(Records from a data source)
------------------------------
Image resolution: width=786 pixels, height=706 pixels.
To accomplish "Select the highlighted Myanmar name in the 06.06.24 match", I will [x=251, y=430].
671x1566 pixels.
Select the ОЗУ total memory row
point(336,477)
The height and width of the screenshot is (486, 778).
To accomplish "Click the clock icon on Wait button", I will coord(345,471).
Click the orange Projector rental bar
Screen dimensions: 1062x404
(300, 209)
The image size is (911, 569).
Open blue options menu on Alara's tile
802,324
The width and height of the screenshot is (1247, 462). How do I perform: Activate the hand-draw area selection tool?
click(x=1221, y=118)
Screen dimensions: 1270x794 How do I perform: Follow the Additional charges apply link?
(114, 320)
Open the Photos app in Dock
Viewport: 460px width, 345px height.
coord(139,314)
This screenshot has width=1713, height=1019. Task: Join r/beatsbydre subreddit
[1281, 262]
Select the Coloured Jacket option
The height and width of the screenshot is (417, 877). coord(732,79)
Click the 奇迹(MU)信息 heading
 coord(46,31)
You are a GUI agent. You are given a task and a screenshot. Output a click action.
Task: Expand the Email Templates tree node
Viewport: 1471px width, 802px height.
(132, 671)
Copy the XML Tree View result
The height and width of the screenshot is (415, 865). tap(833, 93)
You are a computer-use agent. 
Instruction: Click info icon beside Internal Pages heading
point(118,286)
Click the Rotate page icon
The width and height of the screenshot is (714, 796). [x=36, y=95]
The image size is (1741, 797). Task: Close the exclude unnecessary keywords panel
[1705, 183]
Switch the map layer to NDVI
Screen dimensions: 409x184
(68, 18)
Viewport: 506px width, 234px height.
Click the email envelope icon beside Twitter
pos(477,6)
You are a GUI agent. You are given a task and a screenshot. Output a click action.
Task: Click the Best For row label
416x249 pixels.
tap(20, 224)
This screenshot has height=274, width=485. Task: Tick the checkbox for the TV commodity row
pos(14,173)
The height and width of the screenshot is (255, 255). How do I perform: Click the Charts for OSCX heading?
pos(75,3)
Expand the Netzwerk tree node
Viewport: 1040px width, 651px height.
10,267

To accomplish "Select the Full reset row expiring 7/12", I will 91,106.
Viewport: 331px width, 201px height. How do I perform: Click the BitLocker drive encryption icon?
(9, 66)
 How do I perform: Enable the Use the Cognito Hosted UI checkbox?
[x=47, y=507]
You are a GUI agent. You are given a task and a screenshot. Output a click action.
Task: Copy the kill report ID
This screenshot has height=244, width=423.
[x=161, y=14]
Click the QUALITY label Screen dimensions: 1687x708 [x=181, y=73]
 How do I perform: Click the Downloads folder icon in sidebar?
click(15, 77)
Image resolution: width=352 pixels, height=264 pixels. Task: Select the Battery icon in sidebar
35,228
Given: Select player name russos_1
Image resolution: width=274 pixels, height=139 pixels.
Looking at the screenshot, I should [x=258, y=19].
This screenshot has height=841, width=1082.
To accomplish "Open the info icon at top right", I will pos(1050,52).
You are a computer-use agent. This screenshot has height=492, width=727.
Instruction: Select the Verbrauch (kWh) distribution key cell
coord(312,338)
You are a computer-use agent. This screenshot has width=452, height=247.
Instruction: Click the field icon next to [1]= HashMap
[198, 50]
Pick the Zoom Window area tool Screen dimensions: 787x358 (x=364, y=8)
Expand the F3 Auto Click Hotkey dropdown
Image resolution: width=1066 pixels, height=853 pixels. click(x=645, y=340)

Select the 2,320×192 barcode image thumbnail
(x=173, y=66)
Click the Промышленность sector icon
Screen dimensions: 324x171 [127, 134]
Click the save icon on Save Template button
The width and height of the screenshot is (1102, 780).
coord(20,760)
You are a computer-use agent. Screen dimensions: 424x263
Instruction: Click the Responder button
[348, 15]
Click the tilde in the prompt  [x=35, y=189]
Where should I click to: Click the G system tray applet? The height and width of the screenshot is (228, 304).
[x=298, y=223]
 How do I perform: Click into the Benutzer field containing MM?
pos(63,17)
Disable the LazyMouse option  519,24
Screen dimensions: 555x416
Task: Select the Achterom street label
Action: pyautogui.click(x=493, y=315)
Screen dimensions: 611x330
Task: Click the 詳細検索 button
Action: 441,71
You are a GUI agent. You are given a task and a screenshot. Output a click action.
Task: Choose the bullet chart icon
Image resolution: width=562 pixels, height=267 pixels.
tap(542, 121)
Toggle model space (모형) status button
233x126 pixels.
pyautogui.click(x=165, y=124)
------------------------------
### WHAT IS REQUIRED
Copy nothing except the lines from the one with "You are a computer-use agent. Screen" through the end of the records; keep each exactly as it appears, first and last included.

### OUTPUT BELOW
You are a computer-use agent. Screen dimensions: 424x263
Instruction: Click the Responder button
[348, 15]
Click the tilde in the prompt  [x=35, y=189]
Where should I click to: Click the G system tray applet? The height and width of the screenshot is (228, 304).
[x=298, y=223]
 How do I perform: Click into the Benutzer field containing MM?
pos(63,17)
Disable the LazyMouse option  519,24
Screen dimensions: 555x416
Task: Select the Achterom street label
Action: pyautogui.click(x=493, y=315)
Screen dimensions: 611x330
Task: Click the 詳細検索 button
Action: 441,71
You are a GUI agent. You are given a task and a screenshot. Output a click action.
Task: Choose the bullet chart icon
Image resolution: width=562 pixels, height=267 pixels.
tap(542, 121)
Toggle model space (모형) status button
233x126 pixels.
pyautogui.click(x=165, y=124)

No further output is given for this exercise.